> **ACTIONS TO TAKE**:
a - Change "soil test results" to "a recent soil analysis" in the globe artichoke text from "Apply lime according" to "are moderately salt-tolerant.", and give that passage with the change made.
b - Carry on the globe artichoke text below, starting after its last sentence.

> **SELECTED EXTRACT**:

Globe Artichoke


Globe artichoke (Cynara cardunculus var. scolymus) is a plant in the Asteraceae family native to the Mediterranean region.  The harvested portion of artichokes is the immature inflorescence, or flower bud, of which the fleshy bract bases and the heart can be eaten.  Globe artichoke is a domesticated variety of cardoon, which has edible stems instead of buds, and which is still eaten in many regions of the world.  Unharvested artichoke buds will mature into stunning purple composite flowers, much like thistle, that make excellent bee forage or additions to fresh and dried flower arrangements.

Types and Varieties

In mild climates where temperatures do not remain below 50ºF for prolonged periods, globe artichoke is a perennial crop that is propagated vegetatively.  In those settings, artichokes will produce in their first year but yields will greatly increase in following years.  In New England, artichokes are not cold hardy enough to survive winter reliably and therefore must be grown annually from seed.  While most if not all varieties can be grown as annuals, some varieties have been bred specifically to produce many buds in their first year, after a vernalization period (see Planting section).  

Purple varieties will color best in cool temperatures, and may take on a bronze color in hot temperatures.  Spininess (of bracts and leaves) is another important trait to consider when selecting varieties, as spines on some varieties can reach several millimeters in length. 

Globe Artichoke Varieties
Green Purple
Green Globe Improved Imperial Star Purple (A)
Imperial Star (A) Violetto
Tavor (A)  
A: bred for annual production


Soil Fertility

Apply lime according to soil test results to maintain soil pH between 6.5 and 7.0. Artichokes can be grown on a wide range of soils but produce best on deep, fertile, well-drained soils. Lighter soils with poor water-holding capacity should be avoided. Artichokes are moderately salt-tolerant.

> **GIVEN INFORMATION**:
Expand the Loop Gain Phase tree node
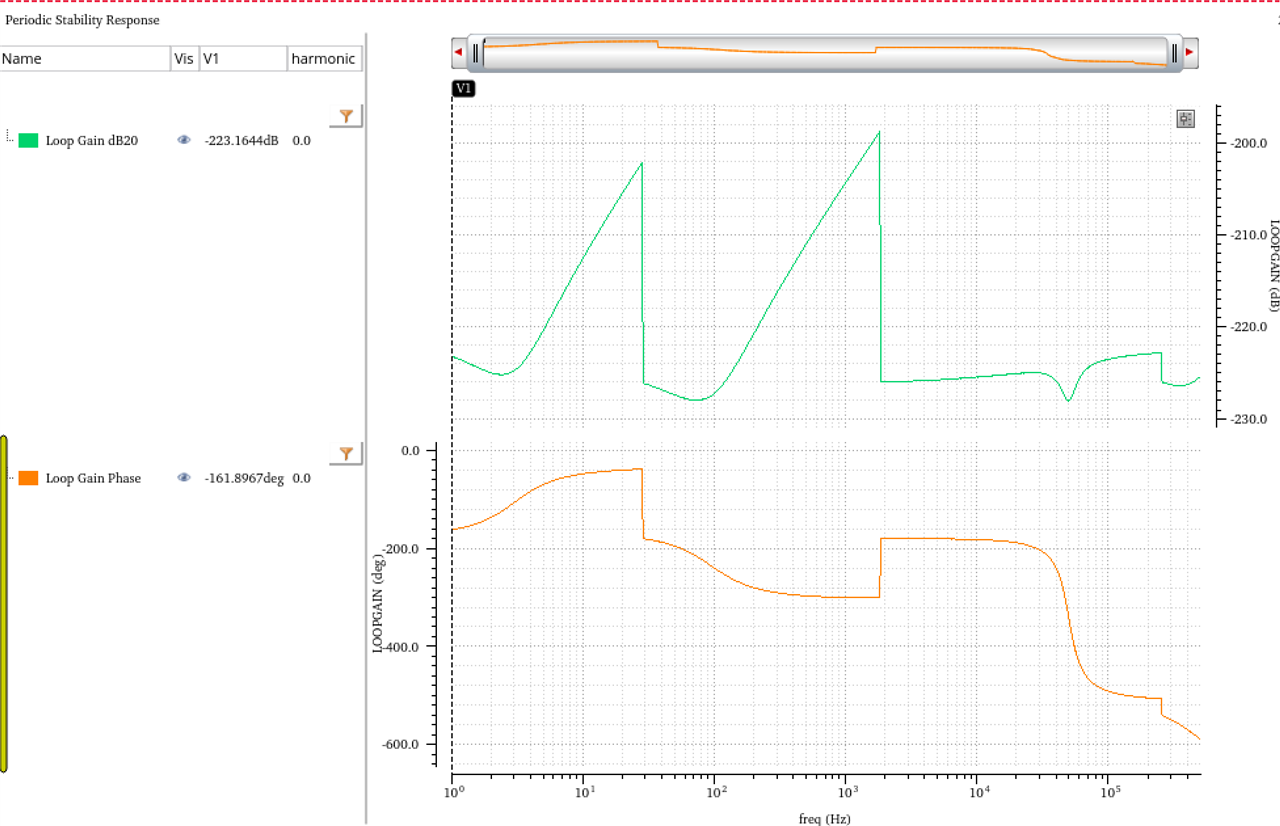This screenshot has width=1280, height=826. [x=10, y=477]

> **ANSWERS IN ORDER**:
a -
Apply lime according to a recent soil analysis to maintain soil pH between 6.5 and 7.0. Artichokes can be grown on a wide range of soils but produce best on deep, fertile, well-drained soils. Lighter soils with poor water-holding capacity should be avoided. Artichokes are moderately salt-tolerant.

b -
Broadcast and Incorporate in fall 100 75 50 0-25 0 150 100 50 0

Sidedress 3-4 weeks later 







TOTAL RECOMMENDED 120 75 50 0-25 0 150 100 50  0



Artichokes should be seeded into 50-cell trays or 3-4” pots about 8-12 weeks before transplanting.  Seeds take 8-12 days to emerge. Germinate at 70-80ºF, using heating mats if needed. If initially seeded into smaller cell trays, they can be potted up at two true leaves.  Plants require vernalization, i.e. exposure to cold temperatures to induce budding.  The most foolproof way to vernalize plants is to move them to a cooler set to 35-50ºF for at least ten days, although the amount of chilling required varies by variety. Research suggests that vernalizing for 500-550 hours greatly increases the proportion of plants that will produce buds. Providing supplemental lighting during vernalization will improve transplant health but it is not strictly necessary; if lighting, be sure to also check seedlings for watering since lighting enables continued transpiration.  Alternatively, transplanting can be timed so that transplants get their chilling time from ambient outdoor temperatures (use row cover if frost is expected).  However, this is far less reliable than artificial vernalization and coolers should have ample space in spring for seedling trays.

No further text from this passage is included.